## Begin Text

JUDGMENT
V.N. Singh, J.
1. The second appeal has been filed against the judgment and decree dated 5.5.1992 and 20.7.1992 passed by Sri R.R. Jatav, the then District Judge, Jalaun at Orai, in Civil Appeal No. 33 of 1991 arising out of Original Suit No. 87 of 1986 by which he allowed the said appeal.
2. Brief facts of the case is that Original Suit No. 87 of 1986 was filed by Deena Nath plaintiff-appellant for permanent injunction.
3. The contention of the appellant was that the disputed land which is a part of plot No. 1 of Mohal Zia Jal Patti situated in Mauza Ikhlaspura, within limits of Municipal Board, Orai and plaintiff-appellant is the owner and in possession.
4. The suit was decreed and defendant was restrained from interference by the judgment dated 15.5.1991.
5. Aggrieved by that judgment, Civil Appeal No. 33 of 1991, Shreedhar Dayal and Anr. v. Deena Nath, was filed, which was decided by the then District Judge, Jalaun at Orai, Sri R.R. Jatav by which he allowed the appeal and set aside the judgment dated 15.5.1991 passed by the then Civil Judge, Orai.
6. Aggrieved by the said judgment, the second appeal has been filed.
7. Heard Sri Udai Kant Saxena, learned counsel for the appellant and Smt. Poonam Srivastava assisted by Sri Avnish Misra, learned counsel for the respondents at length.
8. It has been argued by the learned counsel for the appellant that the first appellate court did not rely upon the report of survey commission regarding identity of the disputed plots and without issuing fresh survey commission rejected the contention of the appellant, while order for issue of fresh survey commission should have been passed.

## End Text

_Requirement 1_
Answer these questions about the judgment:
(a) Who filed Original Suit No. 87 of 1986?
(b) On what date did the trial court decree the suit?
(c) Who appeared as counsel for the appellant?
_Requirement 2_
Copy these lines from the listing without any change. Begin at the line that has "740x399 pixels. Task: Click" and stop after the line that has "(x=621, y=483)".
The judgment above and the listing that follows have no connection to each other.

## Begin Supplied information

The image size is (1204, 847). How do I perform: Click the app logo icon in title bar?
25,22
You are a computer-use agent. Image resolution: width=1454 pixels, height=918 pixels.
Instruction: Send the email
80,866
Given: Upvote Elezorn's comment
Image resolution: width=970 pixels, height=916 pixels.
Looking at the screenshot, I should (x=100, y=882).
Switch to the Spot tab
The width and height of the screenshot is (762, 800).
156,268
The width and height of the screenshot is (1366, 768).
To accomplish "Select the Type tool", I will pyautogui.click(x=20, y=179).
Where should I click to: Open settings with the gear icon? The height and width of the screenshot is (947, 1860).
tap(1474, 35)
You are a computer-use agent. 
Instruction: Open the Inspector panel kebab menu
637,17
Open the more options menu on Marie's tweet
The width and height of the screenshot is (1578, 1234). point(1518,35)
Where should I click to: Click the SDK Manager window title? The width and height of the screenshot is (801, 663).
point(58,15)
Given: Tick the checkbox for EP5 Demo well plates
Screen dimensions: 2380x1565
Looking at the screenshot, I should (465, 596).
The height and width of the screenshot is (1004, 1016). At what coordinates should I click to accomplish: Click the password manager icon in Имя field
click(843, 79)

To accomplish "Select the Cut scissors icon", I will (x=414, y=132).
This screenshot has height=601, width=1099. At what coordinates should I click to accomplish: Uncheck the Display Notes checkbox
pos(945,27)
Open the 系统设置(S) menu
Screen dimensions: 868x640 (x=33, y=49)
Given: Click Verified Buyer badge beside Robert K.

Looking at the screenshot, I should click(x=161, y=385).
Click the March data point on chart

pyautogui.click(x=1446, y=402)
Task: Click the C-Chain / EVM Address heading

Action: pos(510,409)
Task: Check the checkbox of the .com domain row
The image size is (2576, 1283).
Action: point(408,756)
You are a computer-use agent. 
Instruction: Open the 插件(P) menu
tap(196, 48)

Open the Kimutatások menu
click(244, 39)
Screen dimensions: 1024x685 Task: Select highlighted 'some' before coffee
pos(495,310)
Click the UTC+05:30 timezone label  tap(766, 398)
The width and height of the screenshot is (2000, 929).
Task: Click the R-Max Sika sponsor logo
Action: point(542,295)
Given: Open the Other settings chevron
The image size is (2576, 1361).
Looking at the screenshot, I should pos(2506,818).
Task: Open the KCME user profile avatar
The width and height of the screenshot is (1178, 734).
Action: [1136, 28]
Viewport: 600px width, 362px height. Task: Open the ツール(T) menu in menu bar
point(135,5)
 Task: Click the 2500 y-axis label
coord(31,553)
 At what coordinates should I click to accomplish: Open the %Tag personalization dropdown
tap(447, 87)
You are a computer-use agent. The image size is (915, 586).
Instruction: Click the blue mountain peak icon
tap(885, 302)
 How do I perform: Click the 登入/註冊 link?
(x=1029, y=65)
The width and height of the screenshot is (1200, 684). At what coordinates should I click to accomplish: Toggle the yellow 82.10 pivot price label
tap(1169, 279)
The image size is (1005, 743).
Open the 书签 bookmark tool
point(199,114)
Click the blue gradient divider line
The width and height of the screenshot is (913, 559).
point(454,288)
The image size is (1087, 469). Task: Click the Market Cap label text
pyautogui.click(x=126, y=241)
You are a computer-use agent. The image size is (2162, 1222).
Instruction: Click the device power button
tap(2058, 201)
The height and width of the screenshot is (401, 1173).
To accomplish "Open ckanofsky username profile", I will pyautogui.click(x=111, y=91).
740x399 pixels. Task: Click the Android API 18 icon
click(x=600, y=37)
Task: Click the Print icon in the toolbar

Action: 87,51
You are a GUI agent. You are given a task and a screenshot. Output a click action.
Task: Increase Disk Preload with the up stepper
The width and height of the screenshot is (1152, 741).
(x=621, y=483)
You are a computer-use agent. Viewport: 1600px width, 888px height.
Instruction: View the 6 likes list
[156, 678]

## End Supplied information

_Result 1_
(a) Deena Nath, the plaintiff-appellant
(b) 15.5.1991
(c) Sri Udai Kant Saxena

_Result 2_
740x399 pixels. Task: Click the Android API 18 icon
click(x=600, y=37)
Task: Click the Print icon in the toolbar

Action: 87,51
You are a GUI agent. You are given a task and a screenshot. Output a click action.
Task: Increase Disk Preload with the up stepper
The width and height of the screenshot is (1152, 741).
(x=621, y=483)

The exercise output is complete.